The Central Bank of Nigeria (CBN) has extended the deadline for the implementation of higher capital adequacy ratio (CAR) requirements for systemically important banks (SIBs), a report has shown.
The policy, which was to take effect from July 1, 2016, but has been deferred to an undisclosed date, stipulates the implementation of 16 per cent minimum CAR for SIBs.
The SIBs are First Bank of Nigeria Limited, Guaranty Trust Bank Plc (GTBank), Zenith Bank Plc, United Bank for Africa Plc (UBA), Access Bank Plc, Skye Bank Plc, Ecobank Nigeria and Diamond Bank Plc.
The eight financial institutions designated as SIBs by the central bank were required to hold more liquid assets and a liquidity ratio of 35 per cent. This meant the affected banks were expected to have a minimum liquidity ratio, which is five per cent above the 30 per cent requirement in the industry.
“We gathered from our meetings that implementation of the 16 per cent minimum CAR for systemically
important banks, scheduled to take effect from 1 July 2016, is likely to be delayed. We view this positively given the difficulties in boosting capitalisation levels in this environment.
“That said the CBN on 14 March, tightened CAR requirements – all intragroup placements will be assigned a minimum risk weight of 100 per cent from 20 per cent owing to perceived risks from such exposures,” the report by Renaissance Capital stated.

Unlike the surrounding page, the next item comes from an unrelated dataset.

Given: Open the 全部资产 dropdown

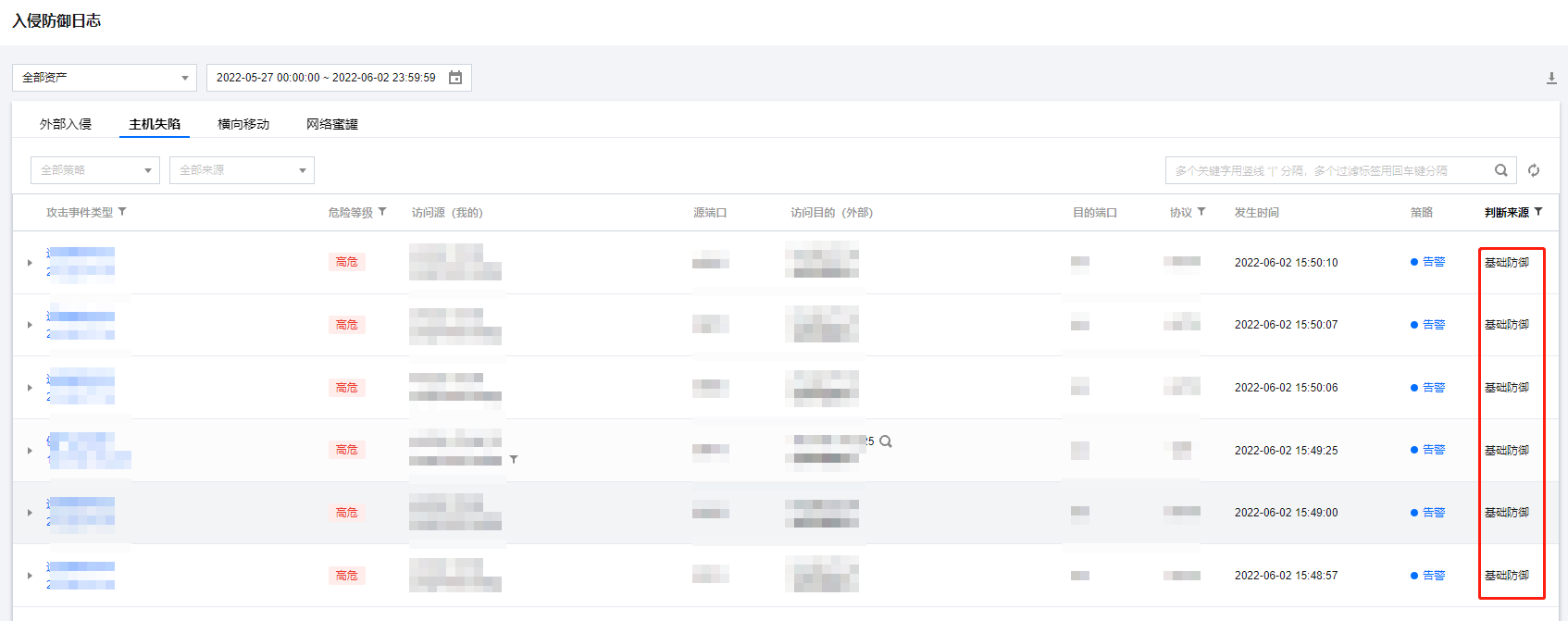Looking at the screenshot, I should (105, 78).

In addition, the report showed that on-going forex shortages have deteriorated over the past few months with the banks still estimating a win-ratio of forex bids at 7-10 per cent.
Despite the adjustment of petrol prices to reflect a NGN285/$1 exchange rate, the firm held the opinion that petrol scarcity issues are likely to continue as international oil companies (IoCs) are mostly not selling forex directly to the marketers, saying that “even if they were, forex supply gaps remain material.”
It also revealed that the CBN has given approval to Moneygram to execute inflow conversions and outflows at N240-264/$1. The move, it pointed out fans “the flames of the devaluation debate.”
“For the banks the status quo remains until there is guidance from the CBN. What could facilitate supply is a liberalisation of interbank pricing. From a technical perspective, banks’ share prices could rally post devaluation simply on the back of forex inflows; but from a fundamental perspective, we still see this fuelling another round of capital pressure and non-performing loans (NPLs) formation in the sector.
“Nigerian forex regulations do not recognise any forex market as ‘secondary market’, which makes it difficult to understand how forex sales at N285 /$1 are supposed to work given that the official and interbank rates remain fixed at N197/$1 and NGN199/$1, respectively, and the parallel market is about N340/$1,” it added.
The report revealed that discussions with some banks showed that the CBN was not carried along in the new petrol pricing changes. This, RenCap pointed out did not help, as IoC forex sales are often regulated and currently need to be transacted in a legally recognised market – interbank in this instance.
“Therefore, without a liberalisation of the interbank market by the CBN (probably via a two-tier exchange rate system or a devaluation), some banks consider the full practicality of this directive questionable.
“We gather from some banks that only one IoC sold forex under this window by directing the bank to allocate its forex sales to a specific marketer. Checking with the IoC, it has only done this twice; it now has concerns as to why it should keep selling forex to a marketing company at N199/$1 when the petrol pricing template has changed to N285.
“We understand most of the other IoCs never really partook in this window as they would typically only sell forex sufficient enough to meet their naira obligations. As they have scaled down domestic operations besides the decline in oil prices, IoC forex sales have consequently declined,” it added.